僕は今兄の死によるショックと虚無感からまだ抜け出られないでいる。しかし今どうにか学校に通えるようになり新学年の学校生活にもなれ始めてきた。いま僕は学校の帰り道で駅から家に向かって歩道を歩いている。この歩道を兄と歩いたことを思い出すと自然に涙が出てくる。すれ違う人に泣いていることが知られたくなくて、つい下をむいてしまう。泣くのを堪らえようとすればするほど感情が込み上げてくる。兄とよく立ち寄って餡パンを買って食べたパン屋の前に来た時感情はもう抑えられなくなってしまった。僕はもう歩道を歩いている他の人々のことは気にしないで、大声で泣いた。無我夢中で走り出した。大声で泣きながら僕は走り続けていた。
玄関で靴を脱ぐやいなや僕は一目散に洗面所へと向かった。どれくらいの時間水で顔を洗っていただろうか。蛇口を締めた時、洗面所の下の床がびっしょりと濡れていた。僕は雑巾を持ってきてしばらく床を拭いていた。やっと気持ちが落ち着いてきたので雑巾をもとの位置に戻した。
僕はピアノの部屋のガラス張りのドアの前にいた。ガラス張りのドアを通してグランドピアノが見えた。ピアノの前にはいつも兄が座っていて、ピアノの音が聞こえていた。今ガラス張りのドア越しには兄の姿は見えない。ピアノの音も聞こえない。
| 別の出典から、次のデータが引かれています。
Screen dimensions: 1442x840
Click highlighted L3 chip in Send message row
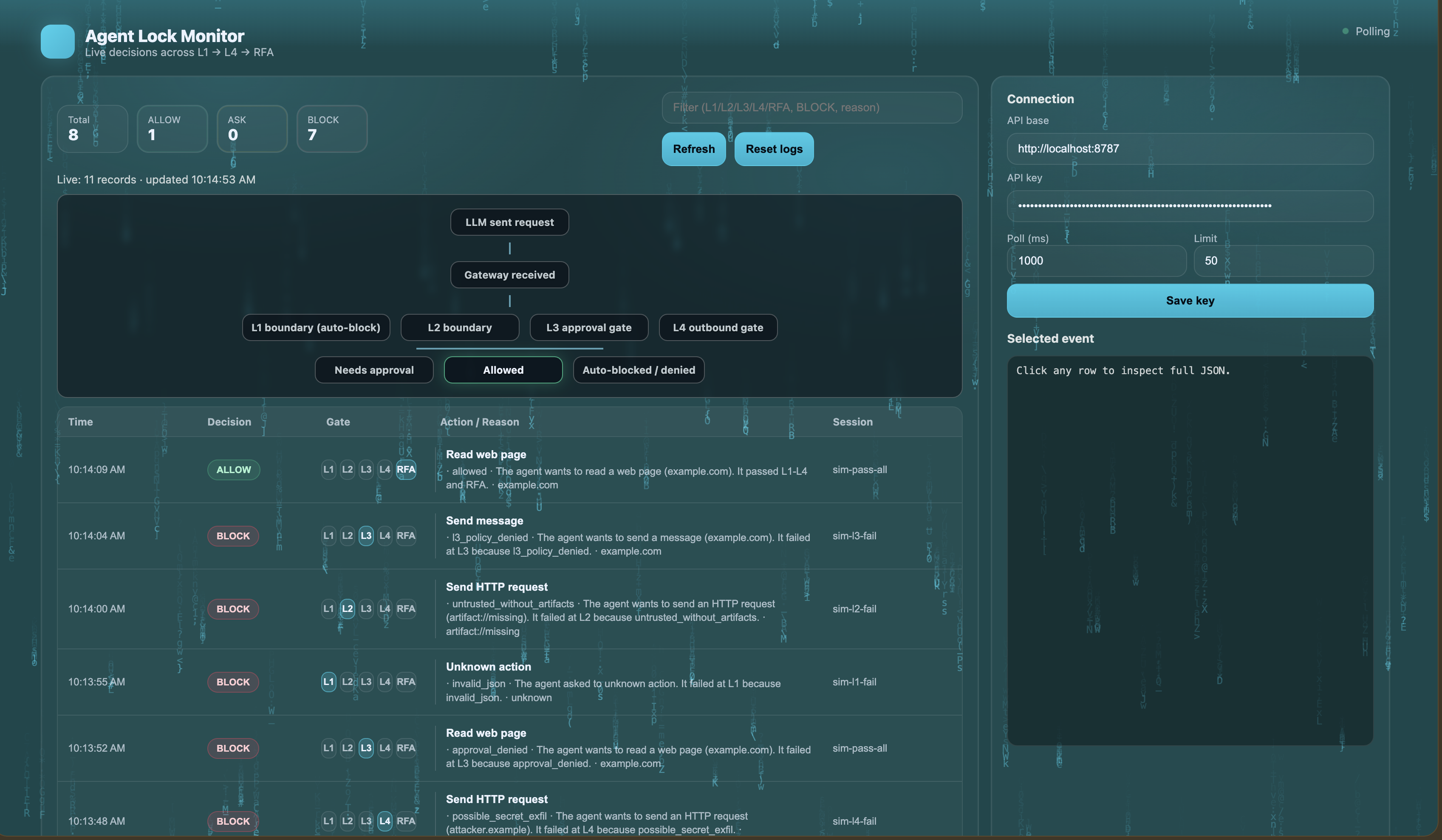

このひと月の間ピアノの部屋に入ることができなかった。ピアノの部屋の前に立つだけで涙が出てきた。感情が込み上げてきて嗚咽になっていくのである。でも今日は違う。人前で、大声で泣きながら走って来たからだろうか。今ドアの前に平静に立っていられる。僕はドアを開けて部屋の中に足を踏み入れた。兄の匂いがするような気がする。でも本当は何も臭わないのかもしれない。僕はピアノの椅子に腰を下ろした。ピアノの蓋は開いたままであった。ピアノの譜面台に大きな封筒が置いてあった。封筒には「恵太郎へ」と書いてあった。中には兄の手書きの楽譜が8枚入っていた。僕は楽譜を横に並べた。一見『天からの贈り物』よりも難しそうに見えた。僕の両手はいつの間にか鍵盤の上にあった。両手の指が自然に動き始めているのが分かった。僕は今までショパンとリストの上級者向けの曲に挑戦してきて、難解でも自然に弾けるフレーズがどの曲にもあったことを覚えている。今僕の眼の前にある楽譜はそのようなフレーズからできている楽譜のように何故か思える。不思議な感覚だ。難解な曲を初見で完璧に自然に弾いている。僕の左脳は100%聴き手になっている。今右脳が100%の力を出しているような気分だ。この美しい音楽は何だろう。今僕が弾いているピアノから聞こえていることがとても信じられない。僕の両手の指は鍵盤の上で自然に自由に動いている。両手とペダルを踏む右足にすべてを委ねているような気分だ。今僕の意識は単なる聴き手のようにこの音楽に酔いしれている。今まで聞いたことのない美しい音楽の中で僕の体が浮いているような気分だ。曲がクライマックスに近づくにつれてこの世のものとも思えぬ感覚が僕の全身を震わせていた。この曲のクライマックスの中である瞬間になんともいえぬ感動を覚えた。その瞬間が何故か永遠の時間のように思えた。そしてその瞬間に僕は兄の存在を感じることができた。